Bonjour à la communauté,

Je viens vers vous aujourd'hui pour savoir si je pouvais faire des démonstrations en utilisant une Apple Tv via une application iPad. Je m'explique :

Je suis monteur vidéo pour un club de football, le projet démarre et je cherche à améliorer la formule, je viens de trouver un app excellente pour ce dont j'ai besoin, à savoir démontrer les différents problèmes mis en évidence par la vidéo en utilisant cette application.

Le liens de cette dernière :

En vidéo : http://www.youtube.com/watch?v=wcQ-7e_oSD0
Sur l'app store : http://itunes.apple.com/us/app/tacticsview/id391431841?mt=8

C'est vraiment l'outils qu'il me faut mais si je ne pas projeter en temps réel ce qui se fait sur l'iPad via l'Apple TV je ne suis pas convaincu de cette utilisation enfin pas dans le cas présent.

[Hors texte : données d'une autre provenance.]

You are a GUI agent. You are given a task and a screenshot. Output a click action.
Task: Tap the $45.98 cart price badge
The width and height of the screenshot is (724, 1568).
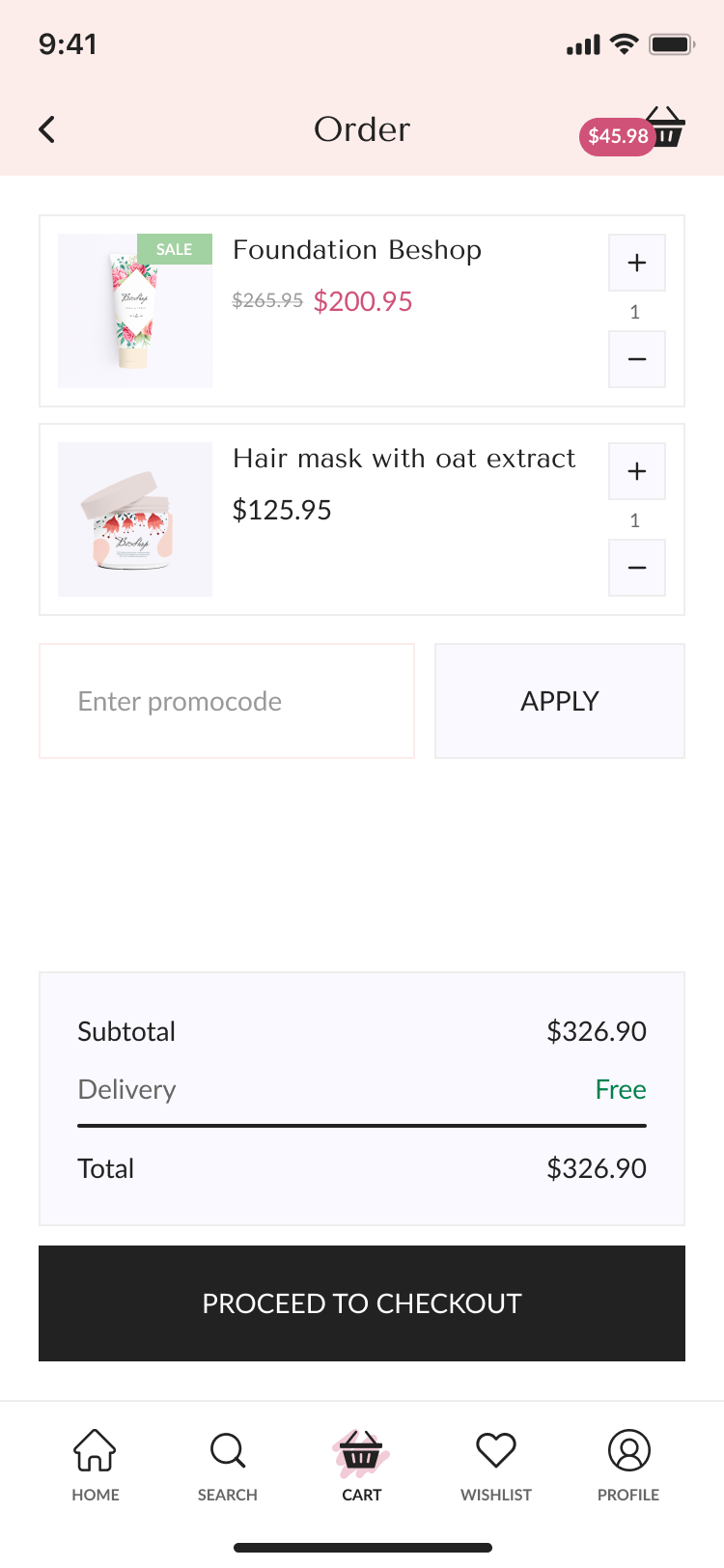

Merci pour vos éclairages !!!


----------



## pepeye66 (15 Septembre 2012)

J'ai la nette impression que le but de ton message est de faire de la pub pour cette Appli :mouais: ....Je me trompe ?


----------



## Alebundy (15 Septembre 2012)

Non non non pas du tout j'ai vraiment besoin de savoir si le Air Play est possible sur toute les App étant donné que je n'ai ni iPad, ni Apple TV en fait je cherche les renseignements avant de l'acheter...

Je suis pas là pour faire de la pub :mouais:

Mais je veux juste améliorer mon projet vidéo !


----------



## Lauange (16 Septembre 2012)

Hello

En passant par l'ATV, oui, tu active le mode recopie vidéo.


----------



## Alebundy (16 Septembre 2012)

Merci pour la précision ! Bon dimanche !


----------